Short task | Transcribe the data without any change, starting at the line that contains "Where should I click to: Toggle" and ending at the last line of the data.
---------- The records ----------
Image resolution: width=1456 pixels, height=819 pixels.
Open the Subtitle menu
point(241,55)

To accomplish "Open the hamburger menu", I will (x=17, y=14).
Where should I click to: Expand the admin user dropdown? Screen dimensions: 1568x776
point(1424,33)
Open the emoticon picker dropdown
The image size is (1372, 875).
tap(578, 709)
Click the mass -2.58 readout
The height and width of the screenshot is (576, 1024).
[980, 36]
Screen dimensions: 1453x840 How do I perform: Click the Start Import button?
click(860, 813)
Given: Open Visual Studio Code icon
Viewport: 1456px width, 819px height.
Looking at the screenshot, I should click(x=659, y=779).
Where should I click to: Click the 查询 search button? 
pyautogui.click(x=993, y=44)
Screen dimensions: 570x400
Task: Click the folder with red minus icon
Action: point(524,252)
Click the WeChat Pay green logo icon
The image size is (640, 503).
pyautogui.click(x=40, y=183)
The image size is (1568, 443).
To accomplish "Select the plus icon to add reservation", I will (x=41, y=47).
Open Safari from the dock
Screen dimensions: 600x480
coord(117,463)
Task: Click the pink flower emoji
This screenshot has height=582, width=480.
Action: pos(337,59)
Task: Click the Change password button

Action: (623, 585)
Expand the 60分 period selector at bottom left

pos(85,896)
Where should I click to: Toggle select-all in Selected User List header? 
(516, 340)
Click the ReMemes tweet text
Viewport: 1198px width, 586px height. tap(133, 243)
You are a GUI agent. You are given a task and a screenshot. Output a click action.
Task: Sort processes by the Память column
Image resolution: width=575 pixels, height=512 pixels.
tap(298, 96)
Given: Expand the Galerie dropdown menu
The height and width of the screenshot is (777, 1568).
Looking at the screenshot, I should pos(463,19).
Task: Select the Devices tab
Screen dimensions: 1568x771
----------
Exercise result |
Where should I click to: Toggle select-all in Selected User List header? 
(516, 340)
Click the ReMemes tweet text
Viewport: 1198px width, 586px height. tap(133, 243)
You are a GUI agent. You are given a task and a screenshot. Output a click action.
Task: Sort processes by the Память column
Image resolution: width=575 pixels, height=512 pixels.
tap(298, 96)
Given: Expand the Galerie dropdown menu
The height and width of the screenshot is (777, 1568).
Looking at the screenshot, I should pos(463,19).
Task: Select the Devices tab
Screen dimensions: 1568x771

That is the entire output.